# SUPPLIED INFORMATION:

- - -

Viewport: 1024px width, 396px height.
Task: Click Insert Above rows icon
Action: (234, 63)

- - -

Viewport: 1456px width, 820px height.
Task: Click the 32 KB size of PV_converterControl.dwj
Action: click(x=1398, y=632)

- - -

# WHAT YOU HAVE TO DO:
Pull out each line of the listing above that contains the word "Action", and copy those lines in their original order.

# ANSWER FOR THIS EXERCISE:
Action: (234, 63)
Action: click(x=1398, y=632)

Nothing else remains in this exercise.